Task statement — Pull from the blog excerpt below the stretch from "On a weaving" through "from silk/cotton combos.", copied word for word.

Document segment —
On a weaving note, I'm near the end of Warp I, a plum-to-purple warp with shots of green and off-white. I tried a variegated chenile from Webs that runs red, green and blue (roughly, they're definitely gem colors, not namby-pamby types), and it is quite nice - at least for someone who likes horizontal stripes!
In general, I'm torn: The chenile is really quite nice in terms of color and softness but I also have good results from silk/cotton combos.
Well, I guess that's why people put on lots of different warps. Hmm. Maybe I should add an image sometime.

Tuesday, December 13, 2005

an observation on my trade

So, I work at a newspaper.

I saw this Steve Klein piece at Poynter (poynter.org/column.asp?id=71&aid=93527), in which he tackles the changing face of print journalism. He makes good points, a lot of them. We do need to change how we do business. But I don't think that journalism schools are the best place to look for tomorrow's pathfinders.

I can agree, from the safety of the armchair, that a good journalism school is a place where the hardened vets can instill in young journos certain values that we all hold dear. And no doubt Klein's simple trio of journalism basics - having an ethical compass, knowing your audience and clarity in communication (yegods, he doesn't use consistent bullets) - can be handed down in such places.

But after 11 years of hanging around newspapers, I have to say our system is broken. What do we really get from journalism schools? A mixed bag. Sometimes you get gems, other times you get plagiarists. Worst of all, you (OK, I) often get people who got into journalism in part because they "don't like numbers," people who will tell you: "hey, you know about science, right? I have a question" - people who aren't epistemologists. I hate to say it Minnesota, but I think journalism programs tend to attract these non-detectives, and what could possibly be worse? Even if all you want to write are god damn features, you need to be a detective, a news hound.

Collected data —
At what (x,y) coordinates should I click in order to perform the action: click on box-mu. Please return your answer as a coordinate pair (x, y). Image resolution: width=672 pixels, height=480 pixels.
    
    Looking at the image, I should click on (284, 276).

Task solution —
On a weaving note, I'm near the end of Warp I, a plum-to-purple warp with shots of green and off-white. I tried a variegated chenile from Webs that runs red, green and blue (roughly, they're definitely gem colors, not namby-pamby types), and it is quite nice - at least for someone who likes horizontal stripes!
In general, I'm torn: The chenile is really quite nice in terms of color and softness but I also have good results from silk/cotton combos.